> **Directives**:
**a)** Transcribe the post about CRPGs from "Etc. That's just" up to and including "to _do_ are different.".
**b)** According to the post about CRPGs, what is the final weapon that slays the big final boss in Another War?

But there probably are a dozen times more where the devs didn't come out and say it, so we'll never know.
"Can someone name 1 CRPG where the final greatest most superior weapon in the game is NOT a sword."
- Fallout and Fallout 2,
- Restricted Area (I finished it with a Flamethrower),
- Shenmue (martial arts all the way),
- Jade Empire (you need martial arts until the end, plus as "ultimate weapons" go, the dual axes do more damage than the sword. Or you can use a naginata for range. Or you can morph into a jade golem. Or whatever.)
- Deus Ex (personally I would count it as a FPS, but then everyone seems to think it's an RPG. So there you go: it had no swords whatsoever.)
- Entomorph: Plague of the Darkfall (if I remember right, it didn't even have any weapons)
- Another War (_all_ weapons in it were WW2 German and Soviet weaponry. And, oh, the _final_ weapon, the one that slays the big final boss is... a potato. I'm not kidding.)
Etc. That's just a 5 minute exercise, off the top of my head.
"Exactly."
Exactly. Try complaining about stuff you know anything about next time;)
"CRPGs all have the same design concept. Different characters, missions, but the same shit."
See, that's just the thing: "Different characters, missions". _That_ is what we play CRPGs for.
The weapons are just a prop to keep that story, those missions, going. I don't really care _what_ that ultimate weapon is shaped as, as long as the things I have to _do_ are different.
"That's why MMORPG will take over all of RPGs in the future. It gives you that variety flavor."
Hell, yes, all the variety ranging beating rats with a stick, to... umm... beating bigger rats with a bigger stick. And then you level up and, it's really amazing, they let you use a bigger stick on bigger rats. And you only need to repetitively do that for another week before you get an even bigger stick and bigger rats. Absolutely amazing, yeah.
It's like watching paint dry, except they let you use a wide variety of colours. This level you get to watch emerald green paint dry, over and over again, the next level they might let you watch teal paint dry. And if you go to a SF themed MMO, instead of a generic medieval one, you might get to watch paint dry on a metal fence instead of a wooden one. Isn't that some mind-blowing variety?
Nasty wisecracks aside, MMOs actually have the _least_ variety. Yeah, they give you plenty of different skins for the rats and for the stick you beat them with, yes. But that's _all_: a bunch of different graphics.
When it comes to the actual things you have to _do_, there all the MMOs combined have zero variety. Essentially everyone has been making a clone of the exact same game since the '90s, and not even a complex or detailed game. A game where _all_ there is to do is run around clicking on NPCs and counting up your XP. Yay.
Here's why it matters: because "FUN" means different things to different people. You can't just say "game X is FUN". Fun by what criteria? For whose tastes?
Most people aren't generic players of anything published. Some like a story, some don't. (E.g., me, I thought the tons of text in Planescape Torment were a great story, whereas my father thinks that _any_ text or conversation is too much blabber instead of getting to the fighting part.) Some like lots of combat, some don't. Etc.
That's why we have those genre names: to tell us roughly what to expect from a given game. I want to know when I buy a game if it's a real CRPG (which I like), or a FPS (which I'm hardly interested in), or a MMO (which I find boring), or a RTS (which I bloody hate), or what.

> **Extracted material**:
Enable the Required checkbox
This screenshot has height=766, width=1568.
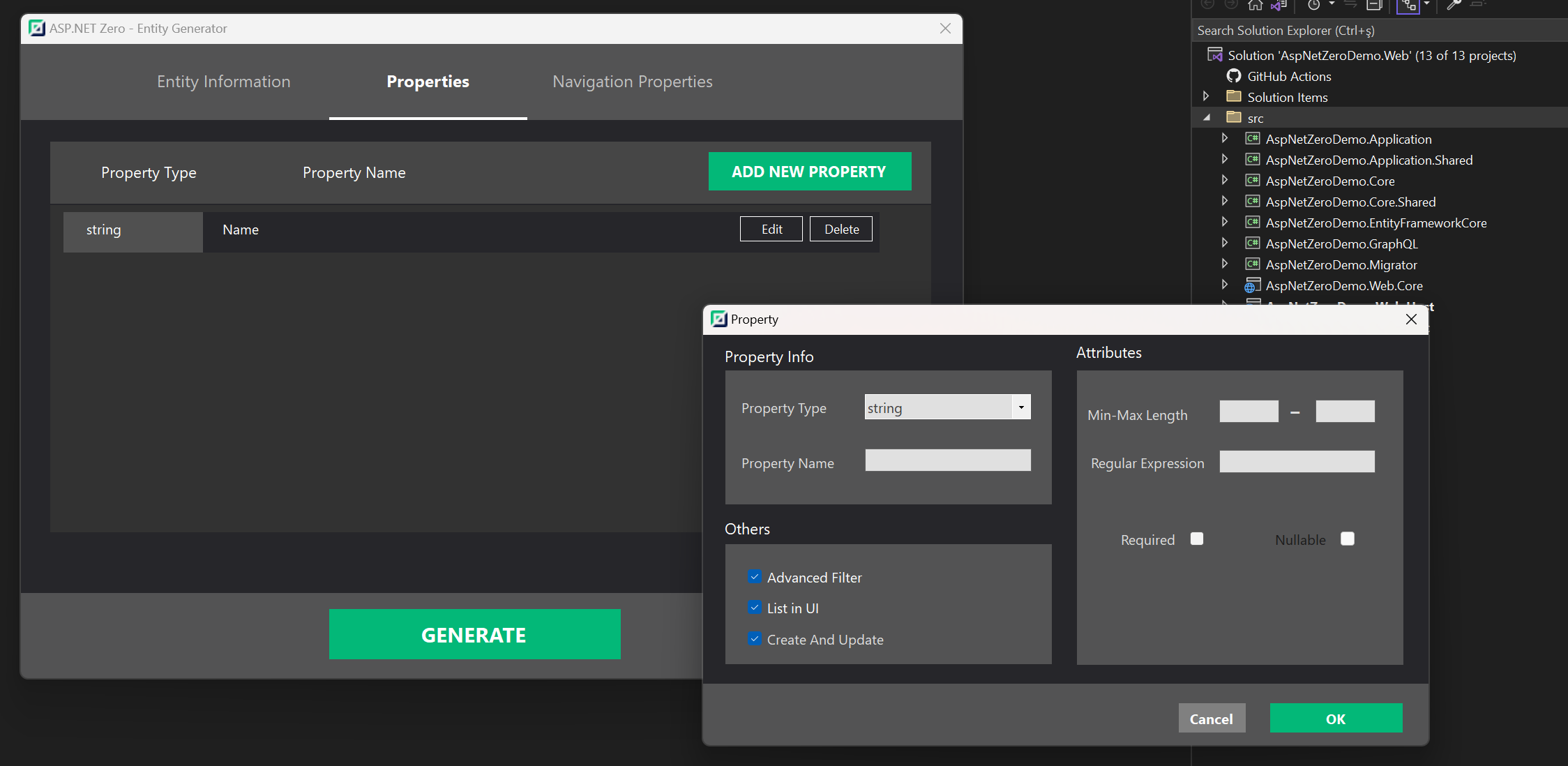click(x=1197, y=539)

==

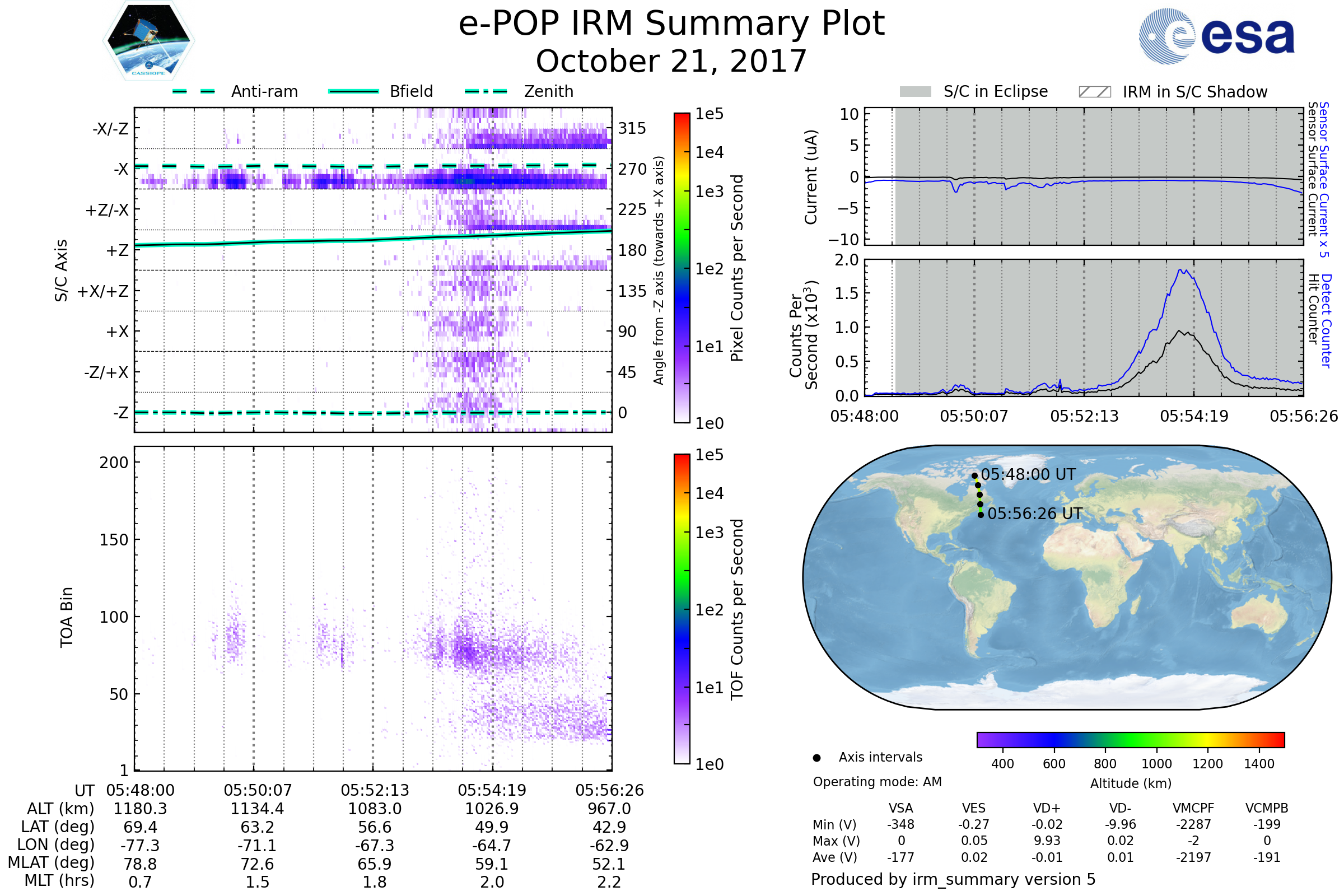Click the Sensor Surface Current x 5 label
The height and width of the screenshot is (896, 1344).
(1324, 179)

> **Exercise answers**:
**a)**
Etc. That's just a 5 minute exercise, off the top of my head.
"Exactly."
Exactly. Try complaining about stuff you know anything about next time;)
"CRPGs all have the same design concept. Different characters, missions, but the same shit."
See, that's just the thing: "Different characters, missions". _That_ is what we play CRPGs for.
The weapons are just a prop to keep that story, those missions, going. I don't really care _what_ that ultimate weapon is shaped as, as long as the things I have to _do_ are different.

**b)** A potato.